Can I use tapioca flour to make Vietnamese crepes?
Or must it be rice flour? The recipe is:
1/2 cup dried mung beans
1 cup unsweetened coconut milk, stirred before using
2 cups white rice flour
1 cup cornstarch
4 cups water
2 scallions, thinly sliced
1 1/2 teaspoons turmeric
I'm not sure what your recipe is in Vietnamese, but I have made banh trang (rice paper wrappers) using the method I learned in Vietnam, which consists of nothing but rice flour and water. I can't imagine that rice flour is unavailable in your region. Rice flour is available in Asian markets. If you really can't find it locally, surely there is nothing in the world that can't be ordered on-line these days. It may be possible to substitute something else, but why not make the required effort and stick to the authentic recipe?
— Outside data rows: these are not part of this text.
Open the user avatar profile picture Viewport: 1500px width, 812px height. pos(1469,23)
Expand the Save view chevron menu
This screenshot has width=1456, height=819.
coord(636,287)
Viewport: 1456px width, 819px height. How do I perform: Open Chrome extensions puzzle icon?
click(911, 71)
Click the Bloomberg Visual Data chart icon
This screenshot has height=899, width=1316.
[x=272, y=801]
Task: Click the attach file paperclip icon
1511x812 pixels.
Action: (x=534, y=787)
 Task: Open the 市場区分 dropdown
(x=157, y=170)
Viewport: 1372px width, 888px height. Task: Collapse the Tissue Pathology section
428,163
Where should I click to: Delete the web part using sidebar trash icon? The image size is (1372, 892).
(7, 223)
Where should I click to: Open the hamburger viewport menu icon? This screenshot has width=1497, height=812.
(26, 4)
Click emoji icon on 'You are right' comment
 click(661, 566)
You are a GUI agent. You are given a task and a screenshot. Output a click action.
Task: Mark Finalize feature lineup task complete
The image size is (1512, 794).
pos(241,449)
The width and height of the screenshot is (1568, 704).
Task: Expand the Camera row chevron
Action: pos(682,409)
This is for banh xeo (not banh trang as mentioned by LorenzoG, BTW some banh trang has tapioca flour in it, it keeps them soft)...I would be afraid that the sticky starchy tapioca would behave differently if you subbed it for rice flour---I've typically seen tapioca flour in steamed VN preparations but not fried like a banh xeo. But you can sub it for the cornstarch in your recipe, some banh xeo recipes use a rice flour-tapioca flour combo. I'm not sure of the ratios if you sub that way. But I would recommend using rice flour as the main flour in your banh xeo.
Whoops--I totally missed the bean sprouts in the ingredients list. Of course it's banh xeo. My bad. That said, I didn't mean to imply that the recipe was for banh trang, since it clearly involves more ingredients than just a simnple rice wrapper. I guess I was trying to say that what pancake-like or crepe-like Vietnamese items have in common is that when the recipe calls for rice flour you probably should use rice flour.